地域の大きなニュースは、定期的に国の中央から伝令が来て、設置された掲示板ごとに一部ずつ掲示されるのが通例だ。
「ぼく、朝の掲示はよく見た事がないです。見てきてもいいですか?」
興味を持った心音が、腰掛けていた椅子からぴょんと立ち上がる。
断る理由もなくシェルツが快諾すると、心音は軽快に人集りに駆け寄って行った。
「随分朝早くに伝令が到着するんですね、一体何時にバードを発ったのか」
「バードからこっちの方角だと、この村が一番近いからね。ここからは中継地点ごとに引き継いで伝令を回すし、こんなものじゃないかな?」
感心するシェルツに、マンリーコが器用に木の枝を指の間で回しながら、こともない日常だと返す。
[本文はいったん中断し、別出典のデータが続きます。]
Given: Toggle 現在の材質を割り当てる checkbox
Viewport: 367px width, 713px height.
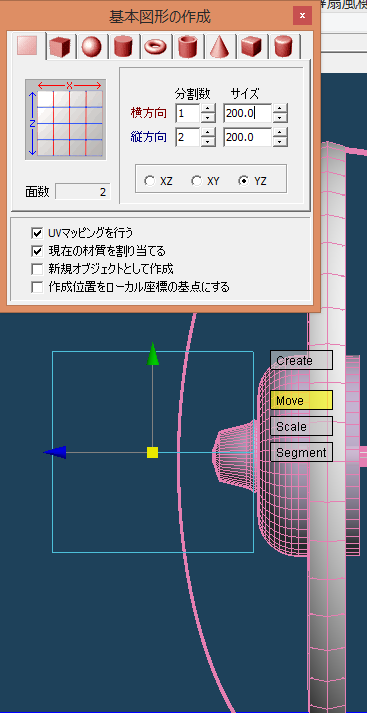Looking at the screenshot, I should point(37,251).
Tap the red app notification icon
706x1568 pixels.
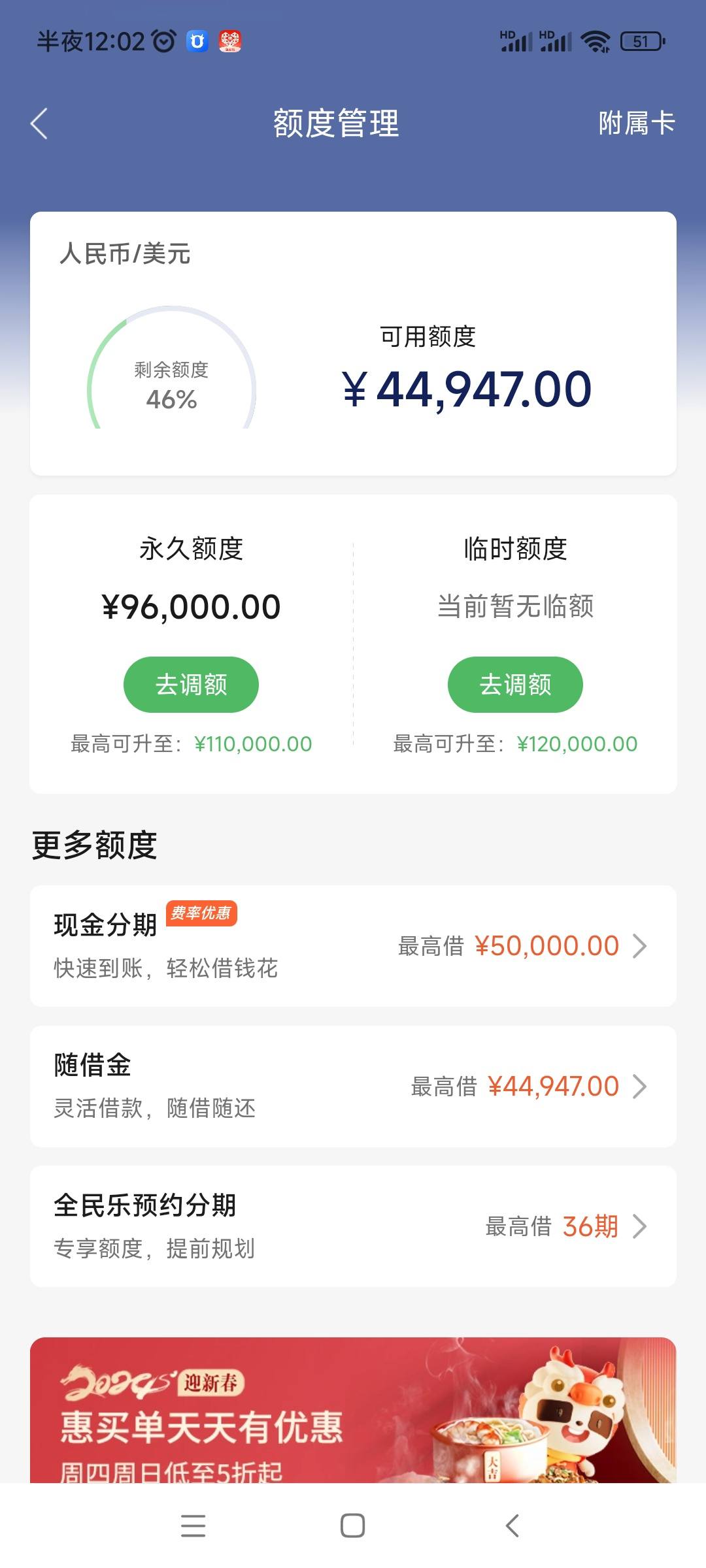pos(229,41)
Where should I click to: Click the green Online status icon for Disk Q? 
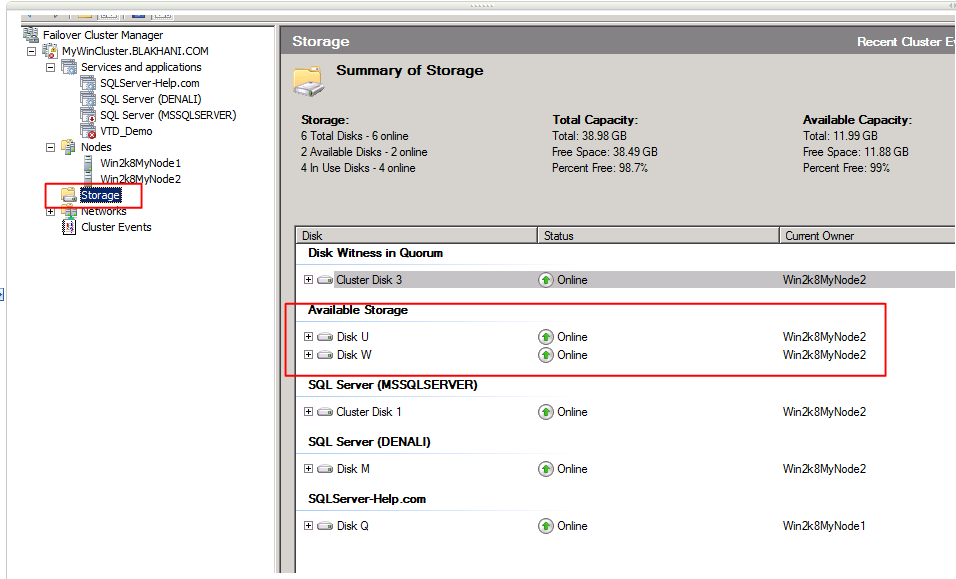click(x=546, y=526)
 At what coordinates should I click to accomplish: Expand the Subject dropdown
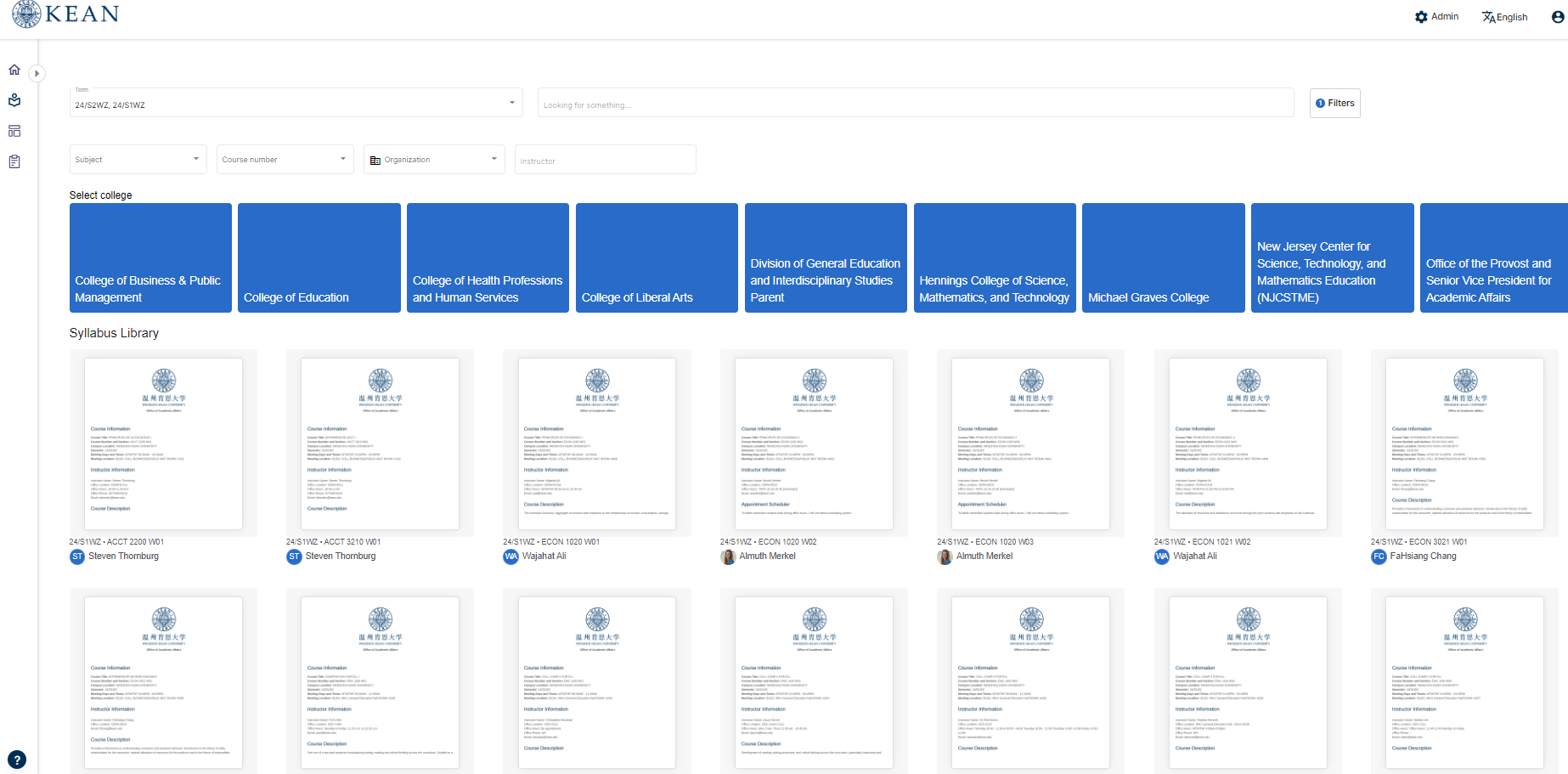[x=138, y=160]
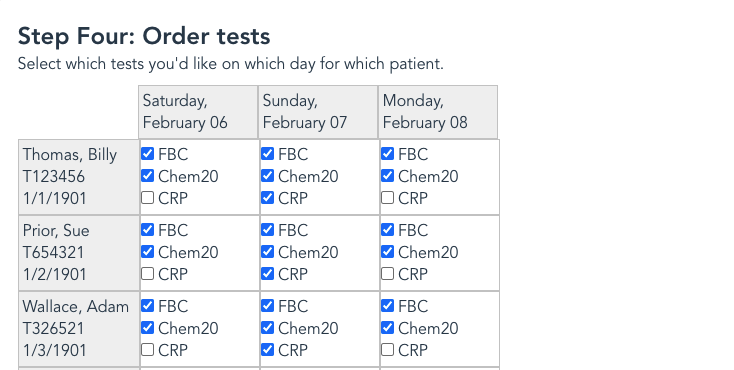The height and width of the screenshot is (370, 734).
Task: Toggle Chem20 for Sue Prior on Saturday
Action: tap(147, 252)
新報は掲示板に到着する事にその村や町の伝令係へと引き継ぎ、リレー的に伝えられる。そうしないと、バードから出た伝令は一日中走りっぱなしになってしまうのだから当然と言えよう。
二人が会話を交わしていると、心音が少し慌てて戻ってきた。
その様子を不思議に思いながら、シェルツは心音を出迎える。
「どうしたの、コト。何か重大なニュースでもあった?」
シェルツの眼前で立ち止まった心音は呼吸を整え、ボリュームをひと目盛り上げてニュースを伝える。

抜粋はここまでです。